Le nouvel ambassadeur de France à Tunis contraint de présenter ses « excuses »
Le nouvel ambassadeur de France à Tunis, Boris Boillon, a présenté samedi ses « excuses » aux Tunisiens à la télévision nationale après avoir répondu à la presse d’une manière jugée « agressive » par des Tunisiens dont plusieurs centaines ont manifesté pour réclamer son départ.
"Je m’excuse auprès des journalistes et de tous les Tunisiens", a déclaré en arabe le nouvel ambassadeur, qui avait présenté mercredi ses lettres de créance.
"S’ils ont pris mes réponses comme une manière de répondre de façon hautaine, je le regrette et je suis vraiment désolé et je présente toutes mes excuses à tout le peuple tunisien", a-t-il ajouté.
Les journalistes tunisiens ont été choqués par une première rencontre à Tunis du diplomate français avec la presse qu’il avait invitée jeudi à déjeuner.
Elle avait commencé de manière chaleureuse, M. Boillon disant en arabe qu’il était là "pour un nouveau départ, un nouvel avenir". Puis il avait refusé de répondre à des questions de certains journalistes ou les avait qualifiées de "débiles" ou de "n’importe quoi".
Une journaliste a demandé de préciser ses propos à l’ambassadeur qui venait de déclarer que selon lui "la France est mal placée pour donner des leçons dans le domaine de l’état de droit et dans le domaine de la démocratie".
"Non, je ne peux pas expliciter, je dis ce que j’ai à dire et n’essayez pas de me coincer avec des trucs à la con. Voilà, la France n’a pas de leçons à donner, il y a un peuple tunisien qui a montré de manière exceptionnelle, de manière pionnière au 21e siècle ce que c’est que la e-révolution", a-t-il répondu.
"Moi, je ne suis pas là pour faire de la polémique, je ne suis pas là pour créer des problèmes, je suis là, mais pour créer des solutions, donc n’essayez pas de me faire tomber sur des trucs débiles. Franchement, vous croyez que j’ai ce niveau-là, vous croyez que je suis dans la petite phrase débile ?", a-t-il ajouté.
Des extraits de cette rencontre ont été diffusés à la télévision tunisienne ainsi que sur Facebook, qui a joué un rôle moteur dans la révolution.
Manifestation devant l’ambassade de France
Une page Facebook a été ouverte sous le titre: "Boris Boillon, dégage!".
Et samedi, environ 500 Tunisiens ont manifesté devant l’ambassade de France pour réclamer son départ, dénonçant "son manque de diplomatie" et "son agressivité" lors de cette rencontre avec la presse, a constaté une journaliste de l’AFP.

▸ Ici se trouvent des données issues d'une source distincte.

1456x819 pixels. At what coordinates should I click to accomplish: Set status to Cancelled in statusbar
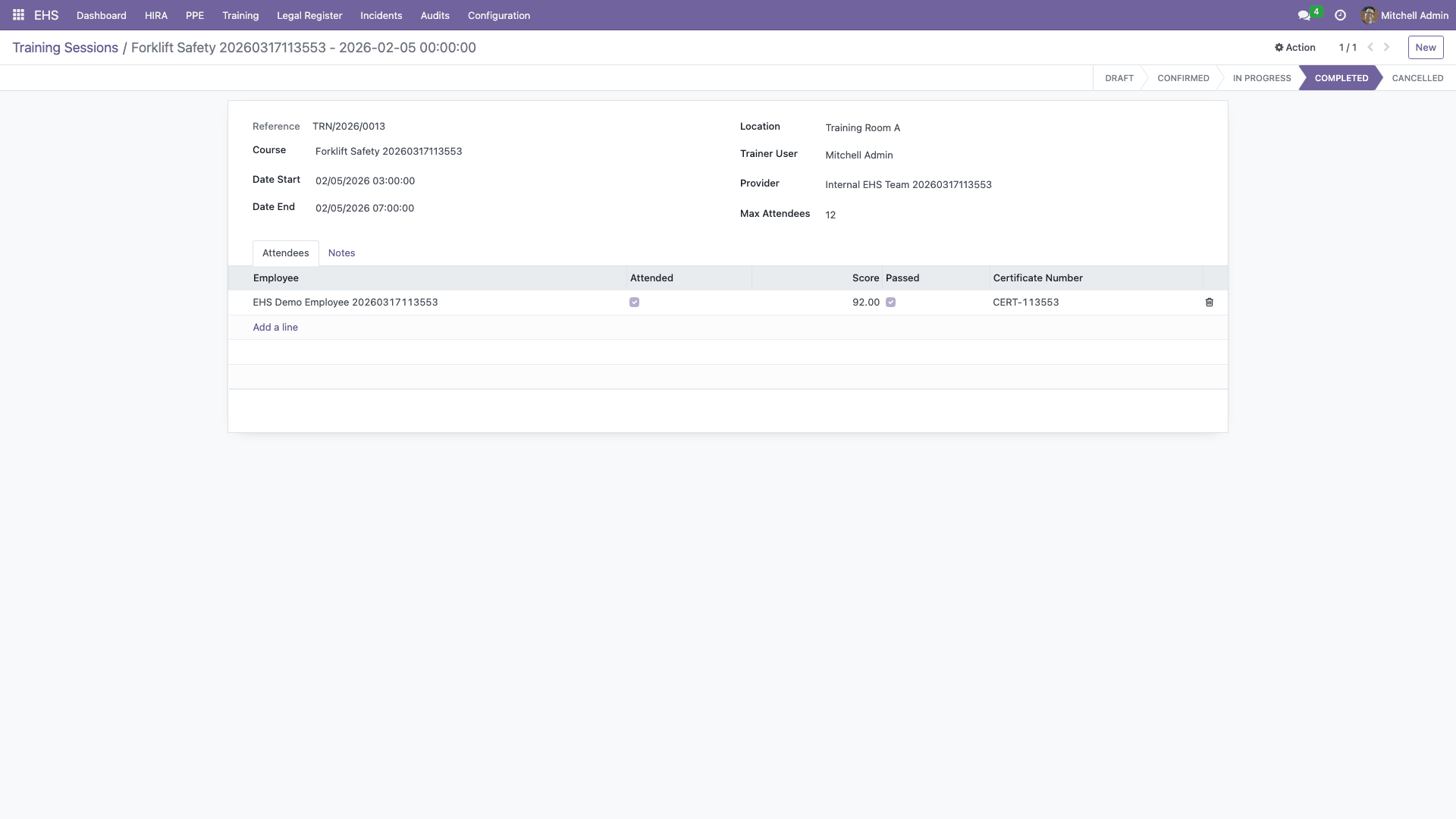1417,78

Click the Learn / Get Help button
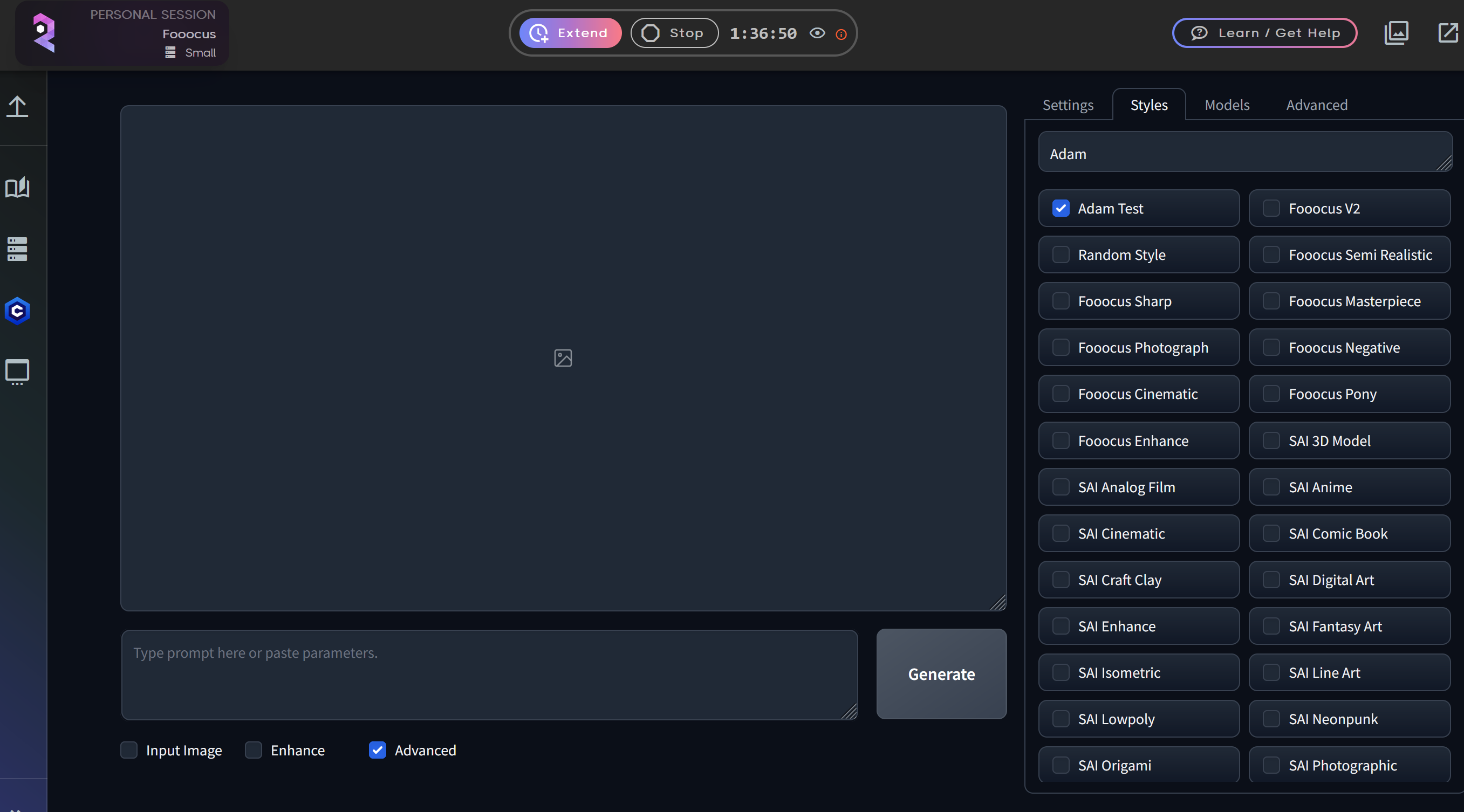point(1264,32)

Manifestation à Tunis réclamant le départ de l’ambassadeur de France, M. Boris Boillon, le 19 février 2010.
©AFP
"M. Boillon, vous occupez un poste diplomatique et vous n’avez rien d’un diplomate", "Dégagez, petit Sarko!", "Boris dégage!" pouvait-on lire sur des banderoles.
"Je suis très choquée, c’est la première apparition de l’ambassadeur, il a paru très agressif pour un diplomate. C’est dommage, on espérait une nouvelle coopération sur des nouvelles bases mais cette personne a créé une tension avec la presse", a déclaré une manifestante Houria, 50 ans.
Dans la soirée, Boris Boillon apparaissait à la télévision pour s’excuser. "J’ai une énergie et une volonté bien déterminée de promouvoir des relations bilatérales. J’ai été spontané plus que je n’aurais dû l’être. Dorénavant, je dois parler de manière plus polie", a-t-il dit.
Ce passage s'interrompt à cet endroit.